**Task directions:**
Retype the data below, every word of it, exactly.

**Source records:**

=== Begin Enclosure ===

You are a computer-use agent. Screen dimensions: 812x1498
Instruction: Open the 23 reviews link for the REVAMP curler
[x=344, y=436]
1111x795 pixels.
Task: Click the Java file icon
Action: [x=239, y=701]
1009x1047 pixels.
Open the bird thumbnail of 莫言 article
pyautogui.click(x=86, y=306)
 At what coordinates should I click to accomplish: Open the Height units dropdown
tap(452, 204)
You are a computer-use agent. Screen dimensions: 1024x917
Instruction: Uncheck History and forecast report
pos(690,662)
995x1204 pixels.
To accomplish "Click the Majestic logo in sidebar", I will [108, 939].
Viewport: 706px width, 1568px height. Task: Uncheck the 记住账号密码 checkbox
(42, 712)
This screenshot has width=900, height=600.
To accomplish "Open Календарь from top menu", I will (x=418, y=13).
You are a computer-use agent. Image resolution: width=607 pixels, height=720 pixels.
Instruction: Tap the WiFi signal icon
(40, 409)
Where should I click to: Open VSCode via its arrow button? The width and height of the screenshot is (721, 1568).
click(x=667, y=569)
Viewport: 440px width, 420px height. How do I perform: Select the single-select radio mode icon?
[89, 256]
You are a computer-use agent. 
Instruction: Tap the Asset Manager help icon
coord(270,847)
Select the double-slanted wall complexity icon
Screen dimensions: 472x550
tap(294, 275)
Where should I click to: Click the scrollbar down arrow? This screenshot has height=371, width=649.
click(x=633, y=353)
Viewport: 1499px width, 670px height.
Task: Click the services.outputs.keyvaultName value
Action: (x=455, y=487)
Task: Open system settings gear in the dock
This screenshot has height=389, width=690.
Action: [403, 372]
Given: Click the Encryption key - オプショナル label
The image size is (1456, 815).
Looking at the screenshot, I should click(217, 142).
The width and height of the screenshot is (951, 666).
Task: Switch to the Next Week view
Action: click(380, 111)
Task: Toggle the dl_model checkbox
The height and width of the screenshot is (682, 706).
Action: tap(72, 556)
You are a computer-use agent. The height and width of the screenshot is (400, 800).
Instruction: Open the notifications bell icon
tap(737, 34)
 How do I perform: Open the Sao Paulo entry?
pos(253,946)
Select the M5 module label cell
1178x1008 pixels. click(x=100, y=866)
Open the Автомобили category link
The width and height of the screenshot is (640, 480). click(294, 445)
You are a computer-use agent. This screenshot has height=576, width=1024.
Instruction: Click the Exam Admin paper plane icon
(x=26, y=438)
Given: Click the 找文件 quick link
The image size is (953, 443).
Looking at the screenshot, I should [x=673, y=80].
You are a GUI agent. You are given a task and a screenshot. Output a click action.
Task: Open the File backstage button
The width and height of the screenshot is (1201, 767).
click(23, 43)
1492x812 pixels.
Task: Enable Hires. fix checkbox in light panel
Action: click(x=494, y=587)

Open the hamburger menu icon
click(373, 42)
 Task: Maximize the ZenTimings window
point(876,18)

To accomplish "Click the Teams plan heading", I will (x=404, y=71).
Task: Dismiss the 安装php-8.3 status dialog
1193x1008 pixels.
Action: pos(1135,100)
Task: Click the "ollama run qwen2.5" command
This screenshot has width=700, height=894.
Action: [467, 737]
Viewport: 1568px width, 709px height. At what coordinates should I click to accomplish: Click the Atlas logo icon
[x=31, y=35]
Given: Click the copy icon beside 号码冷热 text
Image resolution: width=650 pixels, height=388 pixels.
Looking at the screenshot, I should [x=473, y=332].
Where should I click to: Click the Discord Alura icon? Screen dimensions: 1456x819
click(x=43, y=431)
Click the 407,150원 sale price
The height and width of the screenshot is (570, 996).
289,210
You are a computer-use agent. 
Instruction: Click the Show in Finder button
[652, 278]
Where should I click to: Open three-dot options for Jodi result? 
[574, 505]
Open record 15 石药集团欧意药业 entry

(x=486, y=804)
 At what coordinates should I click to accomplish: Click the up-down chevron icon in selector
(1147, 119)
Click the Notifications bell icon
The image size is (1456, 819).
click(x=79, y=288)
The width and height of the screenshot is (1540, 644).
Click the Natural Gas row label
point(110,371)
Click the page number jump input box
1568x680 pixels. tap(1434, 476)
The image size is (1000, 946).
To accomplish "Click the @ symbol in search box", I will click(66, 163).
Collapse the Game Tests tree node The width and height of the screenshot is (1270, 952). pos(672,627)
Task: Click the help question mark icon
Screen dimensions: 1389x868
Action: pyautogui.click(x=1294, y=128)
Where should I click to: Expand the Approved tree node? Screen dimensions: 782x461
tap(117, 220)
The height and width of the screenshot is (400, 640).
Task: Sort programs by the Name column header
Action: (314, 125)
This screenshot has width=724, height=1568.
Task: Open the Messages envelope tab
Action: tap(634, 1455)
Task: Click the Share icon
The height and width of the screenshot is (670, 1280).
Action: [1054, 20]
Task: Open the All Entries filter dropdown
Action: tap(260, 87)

=== End Enclosure ===

**Response for this exercise:**
You are a computer-use agent. Screen dimensions: 812x1498
Instruction: Open the 23 reviews link for the REVAMP curler
[x=344, y=436]
1111x795 pixels.
Task: Click the Java file icon
Action: [x=239, y=701]
1009x1047 pixels.
Open the bird thumbnail of 莫言 article
pyautogui.click(x=86, y=306)
 At what coordinates should I click to accomplish: Open the Height units dropdown
tap(452, 204)
You are a computer-use agent. Screen dimensions: 1024x917
Instruction: Uncheck History and forecast report
pos(690,662)
995x1204 pixels.
To accomplish "Click the Majestic logo in sidebar", I will [108, 939].
Viewport: 706px width, 1568px height. Task: Uncheck the 记住账号密码 checkbox
(42, 712)
This screenshot has width=900, height=600.
To accomplish "Open Календарь from top menu", I will (x=418, y=13).
You are a computer-use agent. Image resolution: width=607 pixels, height=720 pixels.
Instruction: Tap the WiFi signal icon
(40, 409)
Where should I click to: Open VSCode via its arrow button? The width and height of the screenshot is (721, 1568).
click(x=667, y=569)
Viewport: 440px width, 420px height. How do I perform: Select the single-select radio mode icon?
[89, 256]
You are a computer-use agent. 
Instruction: Tap the Asset Manager help icon
coord(270,847)
Select the double-slanted wall complexity icon
Screen dimensions: 472x550
tap(294, 275)
Where should I click to: Click the scrollbar down arrow? This screenshot has height=371, width=649.
click(x=633, y=353)
Viewport: 1499px width, 670px height.
Task: Click the services.outputs.keyvaultName value
Action: (x=455, y=487)
Task: Open system settings gear in the dock
This screenshot has height=389, width=690.
Action: [403, 372]
Given: Click the Encryption key - オプショナル label
The image size is (1456, 815).
Looking at the screenshot, I should click(217, 142).
The width and height of the screenshot is (951, 666).
Task: Switch to the Next Week view
Action: click(380, 111)
Task: Toggle the dl_model checkbox
The height and width of the screenshot is (682, 706).
Action: tap(72, 556)
You are a computer-use agent. The height and width of the screenshot is (400, 800).
Instruction: Open the notifications bell icon
tap(737, 34)
 How do I perform: Open the Sao Paulo entry?
pos(253,946)
Select the M5 module label cell
1178x1008 pixels. click(x=100, y=866)
Open the Автомобили category link
The width and height of the screenshot is (640, 480). click(294, 445)
You are a computer-use agent. This screenshot has height=576, width=1024.
Instruction: Click the Exam Admin paper plane icon
(x=26, y=438)
Given: Click the 找文件 quick link
The image size is (953, 443).
Looking at the screenshot, I should [x=673, y=80].
You are a GUI agent. You are given a task and a screenshot. Output a click action.
Task: Open the File backstage button
The width and height of the screenshot is (1201, 767).
click(23, 43)
1492x812 pixels.
Task: Enable Hires. fix checkbox in light panel
Action: click(x=494, y=587)

Open the hamburger menu icon
click(373, 42)
 Task: Maximize the ZenTimings window
point(876,18)

To accomplish "Click the Teams plan heading", I will (x=404, y=71).
Task: Dismiss the 安装php-8.3 status dialog
1193x1008 pixels.
Action: pos(1135,100)
Task: Click the "ollama run qwen2.5" command
This screenshot has width=700, height=894.
Action: [467, 737]
Viewport: 1568px width, 709px height. At what coordinates should I click to accomplish: Click the Atlas logo icon
[x=31, y=35]
Given: Click the copy icon beside 号码冷热 text
Image resolution: width=650 pixels, height=388 pixels.
Looking at the screenshot, I should [x=473, y=332].
Where should I click to: Click the Discord Alura icon? Screen dimensions: 1456x819
click(x=43, y=431)
Click the 407,150원 sale price
The height and width of the screenshot is (570, 996).
289,210
You are a computer-use agent. 
Instruction: Click the Show in Finder button
[652, 278]
Where should I click to: Open three-dot options for Jodi result? 
[574, 505]
Open record 15 石药集团欧意药业 entry

(x=486, y=804)
 At what coordinates should I click to accomplish: Click the up-down chevron icon in selector
(1147, 119)
Click the Notifications bell icon
The image size is (1456, 819).
click(x=79, y=288)
The width and height of the screenshot is (1540, 644).
Click the Natural Gas row label
point(110,371)
Click the page number jump input box
1568x680 pixels. tap(1434, 476)
The image size is (1000, 946).
To accomplish "Click the @ symbol in search box", I will click(66, 163).
Collapse the Game Tests tree node The width and height of the screenshot is (1270, 952). pos(672,627)
Task: Click the help question mark icon
Screen dimensions: 1389x868
Action: pyautogui.click(x=1294, y=128)
Where should I click to: Expand the Approved tree node? Screen dimensions: 782x461
tap(117, 220)
The height and width of the screenshot is (400, 640).
Task: Sort programs by the Name column header
Action: (314, 125)
This screenshot has width=724, height=1568.
Task: Open the Messages envelope tab
Action: tap(634, 1455)
Task: Click the Share icon
The height and width of the screenshot is (670, 1280).
Action: [1054, 20]
Task: Open the All Entries filter dropdown
Action: tap(260, 87)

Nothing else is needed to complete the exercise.